Measuring AI "Slop" in Text
Chantal Shaib, Tuhin Chakrabarty, Diego Garcia-Olano, Byron C. Wallace
TL;DR
This work addresses the lack of a formal, measurable definition of AI-generated 'slop' by introducing a taxonomy organized into Information Utility, Information Quality, and Style Quality, and validating it with fine-grained, span-level expert annotations on 150 news articles and 100 retrieval QA passages. The study shows that binary 'slop' judgments are somewhat subjective but correlate with latent dimensions such as relevance, coherence, and factuality, with domain-specific differences in which axes matter most.
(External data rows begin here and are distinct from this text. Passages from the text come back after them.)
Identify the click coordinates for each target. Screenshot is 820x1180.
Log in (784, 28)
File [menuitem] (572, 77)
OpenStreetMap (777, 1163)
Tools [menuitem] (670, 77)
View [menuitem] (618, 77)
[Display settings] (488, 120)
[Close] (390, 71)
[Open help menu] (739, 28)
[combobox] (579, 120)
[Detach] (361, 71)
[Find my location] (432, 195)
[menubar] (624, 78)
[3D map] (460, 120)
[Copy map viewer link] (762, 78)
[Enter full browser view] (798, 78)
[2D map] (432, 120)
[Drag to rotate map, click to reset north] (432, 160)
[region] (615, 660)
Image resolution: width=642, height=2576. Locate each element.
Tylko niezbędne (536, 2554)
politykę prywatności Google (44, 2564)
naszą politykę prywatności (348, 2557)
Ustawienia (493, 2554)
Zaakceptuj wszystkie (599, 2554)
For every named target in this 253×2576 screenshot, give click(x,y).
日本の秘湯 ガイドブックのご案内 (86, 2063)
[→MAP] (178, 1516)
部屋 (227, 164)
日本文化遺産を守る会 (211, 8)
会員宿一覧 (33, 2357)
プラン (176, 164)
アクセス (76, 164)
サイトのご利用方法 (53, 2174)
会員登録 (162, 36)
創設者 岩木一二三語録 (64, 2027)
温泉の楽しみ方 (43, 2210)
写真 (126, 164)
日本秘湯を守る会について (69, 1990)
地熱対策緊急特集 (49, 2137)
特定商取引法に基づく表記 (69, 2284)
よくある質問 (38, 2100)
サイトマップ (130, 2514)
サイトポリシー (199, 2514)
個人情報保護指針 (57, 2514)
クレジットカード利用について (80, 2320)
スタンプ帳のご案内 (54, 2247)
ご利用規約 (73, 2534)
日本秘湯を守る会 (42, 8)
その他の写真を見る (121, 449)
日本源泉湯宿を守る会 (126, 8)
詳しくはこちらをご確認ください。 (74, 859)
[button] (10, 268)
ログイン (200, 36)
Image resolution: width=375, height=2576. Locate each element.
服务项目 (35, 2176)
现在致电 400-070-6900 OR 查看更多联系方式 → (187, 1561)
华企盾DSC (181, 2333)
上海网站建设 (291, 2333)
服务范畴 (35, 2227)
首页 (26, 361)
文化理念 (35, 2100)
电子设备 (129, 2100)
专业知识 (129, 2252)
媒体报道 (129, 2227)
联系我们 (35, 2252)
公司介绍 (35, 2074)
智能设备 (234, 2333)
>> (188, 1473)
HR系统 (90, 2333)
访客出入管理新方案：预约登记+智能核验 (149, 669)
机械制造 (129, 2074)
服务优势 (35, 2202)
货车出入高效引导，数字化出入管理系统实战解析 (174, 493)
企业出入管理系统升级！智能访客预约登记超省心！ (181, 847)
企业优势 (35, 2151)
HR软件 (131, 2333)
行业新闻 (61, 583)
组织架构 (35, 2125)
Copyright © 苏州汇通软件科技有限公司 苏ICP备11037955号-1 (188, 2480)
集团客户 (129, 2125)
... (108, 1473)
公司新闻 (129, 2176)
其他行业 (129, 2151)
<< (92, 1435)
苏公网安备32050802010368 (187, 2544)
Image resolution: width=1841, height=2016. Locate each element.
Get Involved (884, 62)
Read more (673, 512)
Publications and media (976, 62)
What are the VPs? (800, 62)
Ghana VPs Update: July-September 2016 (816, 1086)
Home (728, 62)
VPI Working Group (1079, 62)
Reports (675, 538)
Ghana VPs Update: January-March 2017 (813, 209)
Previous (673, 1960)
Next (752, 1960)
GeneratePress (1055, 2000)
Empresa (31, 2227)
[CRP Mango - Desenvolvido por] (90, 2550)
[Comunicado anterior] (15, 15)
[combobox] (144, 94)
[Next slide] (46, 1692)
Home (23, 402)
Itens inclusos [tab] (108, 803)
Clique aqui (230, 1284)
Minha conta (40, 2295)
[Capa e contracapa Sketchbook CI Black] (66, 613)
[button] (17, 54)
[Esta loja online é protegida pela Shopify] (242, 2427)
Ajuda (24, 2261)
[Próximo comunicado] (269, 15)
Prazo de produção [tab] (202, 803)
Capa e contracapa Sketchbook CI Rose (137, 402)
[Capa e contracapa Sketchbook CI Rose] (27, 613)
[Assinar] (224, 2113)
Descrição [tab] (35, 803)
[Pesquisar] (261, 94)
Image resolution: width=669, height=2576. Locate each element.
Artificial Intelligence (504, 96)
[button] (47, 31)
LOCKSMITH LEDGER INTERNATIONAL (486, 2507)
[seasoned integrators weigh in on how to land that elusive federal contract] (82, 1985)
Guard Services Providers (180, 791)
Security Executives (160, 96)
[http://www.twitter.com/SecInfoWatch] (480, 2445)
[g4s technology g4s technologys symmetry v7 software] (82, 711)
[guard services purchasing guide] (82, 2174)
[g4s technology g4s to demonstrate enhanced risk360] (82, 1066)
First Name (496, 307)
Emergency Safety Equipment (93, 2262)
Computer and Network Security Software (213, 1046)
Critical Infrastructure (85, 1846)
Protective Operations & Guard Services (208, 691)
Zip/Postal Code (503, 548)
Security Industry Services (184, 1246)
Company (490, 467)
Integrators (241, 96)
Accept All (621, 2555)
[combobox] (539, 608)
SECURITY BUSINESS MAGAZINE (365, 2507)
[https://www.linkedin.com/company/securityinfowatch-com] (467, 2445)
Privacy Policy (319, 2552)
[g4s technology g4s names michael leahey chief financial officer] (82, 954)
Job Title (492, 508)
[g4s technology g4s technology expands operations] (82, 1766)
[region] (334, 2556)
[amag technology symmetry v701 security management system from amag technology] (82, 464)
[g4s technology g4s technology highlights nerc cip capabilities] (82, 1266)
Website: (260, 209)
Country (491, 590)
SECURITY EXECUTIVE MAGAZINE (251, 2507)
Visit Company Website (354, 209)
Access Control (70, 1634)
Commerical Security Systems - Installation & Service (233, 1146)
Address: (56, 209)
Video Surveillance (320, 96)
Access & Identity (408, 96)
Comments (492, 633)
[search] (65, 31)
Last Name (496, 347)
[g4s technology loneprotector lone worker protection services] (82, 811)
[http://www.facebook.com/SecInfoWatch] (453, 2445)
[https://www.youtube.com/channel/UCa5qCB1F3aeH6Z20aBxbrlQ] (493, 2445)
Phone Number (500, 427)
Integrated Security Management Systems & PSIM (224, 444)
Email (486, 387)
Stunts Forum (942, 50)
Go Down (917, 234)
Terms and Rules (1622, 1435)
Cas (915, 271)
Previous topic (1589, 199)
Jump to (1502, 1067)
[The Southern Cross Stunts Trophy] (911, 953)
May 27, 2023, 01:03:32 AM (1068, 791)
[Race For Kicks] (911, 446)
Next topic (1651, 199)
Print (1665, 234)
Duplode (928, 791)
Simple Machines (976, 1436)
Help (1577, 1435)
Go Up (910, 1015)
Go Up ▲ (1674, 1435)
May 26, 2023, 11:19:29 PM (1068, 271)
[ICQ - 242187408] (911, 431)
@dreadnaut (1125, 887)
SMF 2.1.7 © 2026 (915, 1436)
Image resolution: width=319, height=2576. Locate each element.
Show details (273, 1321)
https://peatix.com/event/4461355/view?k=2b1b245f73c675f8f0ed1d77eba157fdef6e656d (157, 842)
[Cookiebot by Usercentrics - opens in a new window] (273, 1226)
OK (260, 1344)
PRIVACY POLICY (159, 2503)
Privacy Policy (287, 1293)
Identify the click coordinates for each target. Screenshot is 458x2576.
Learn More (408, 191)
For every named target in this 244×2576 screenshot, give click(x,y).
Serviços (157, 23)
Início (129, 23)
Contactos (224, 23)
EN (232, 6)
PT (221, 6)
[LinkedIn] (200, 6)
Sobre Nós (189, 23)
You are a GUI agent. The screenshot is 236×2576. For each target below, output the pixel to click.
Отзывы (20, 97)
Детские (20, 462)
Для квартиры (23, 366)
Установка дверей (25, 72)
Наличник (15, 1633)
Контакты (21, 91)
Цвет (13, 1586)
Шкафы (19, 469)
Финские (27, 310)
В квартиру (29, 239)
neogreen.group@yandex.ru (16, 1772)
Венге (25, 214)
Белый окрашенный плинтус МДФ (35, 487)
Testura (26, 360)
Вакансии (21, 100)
Automatic measurement approaches partially capture slop signals (AUPRC ≈ 0.52–0.55; WQRM correlations), but LLMs as judges or span extractors struggle to fully replicate human assessments, highlighting limitations of current automatic metrics and reward models. The taxonomy and annotated data provide a framework for domain-aware evaluation of AI-generated text and guide future improvements in automatic slop detection and text-quality modeling.
Abstract
AI "slop" is an increasingly popular term used to describe low-quality AI-generated text, but there is currently no agreed upon definition of this term nor a means to measure its occurrence. In this work, we develop a taxonomy of "slop" through interviews with experts in NLP, writing, and philosophy, and propose a set of interpretable dimensions for its assessment in text. Through span-level annotation, we find that binary "slop" judgments are (somewhat) subjective, but such determinations nonetheless correlate with latent dimensions such as coherence and relevance. Our framework can be used to evaluate AI-generated text in both detection and binary preference tasks, potentially offering new insights into the linguistic and stylistic factors that contribute to quality judgments.